Saved entries:
▼

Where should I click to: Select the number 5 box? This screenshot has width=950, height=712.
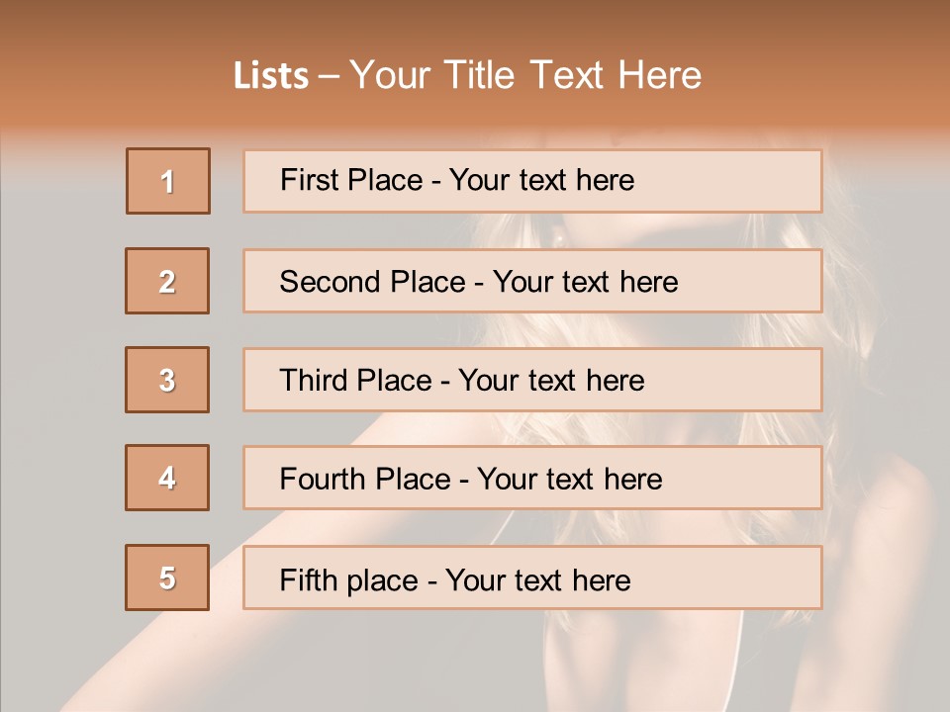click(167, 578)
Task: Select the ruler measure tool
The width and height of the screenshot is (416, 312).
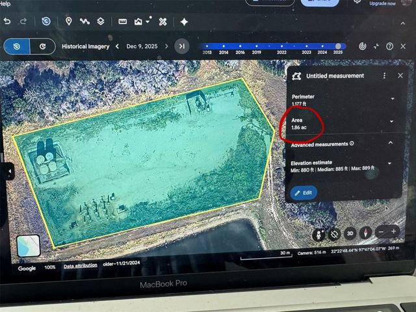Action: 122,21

▲

[Task description]:
Your job is to repeat every entry exactly, keeping all pictures out of the copy.

[Solution to this task]:
Where should I click to: Select the number 5 box? This screenshot has width=950, height=712.
click(167, 578)
Task: Select the ruler measure tool
The width and height of the screenshot is (416, 312).
Action: 122,21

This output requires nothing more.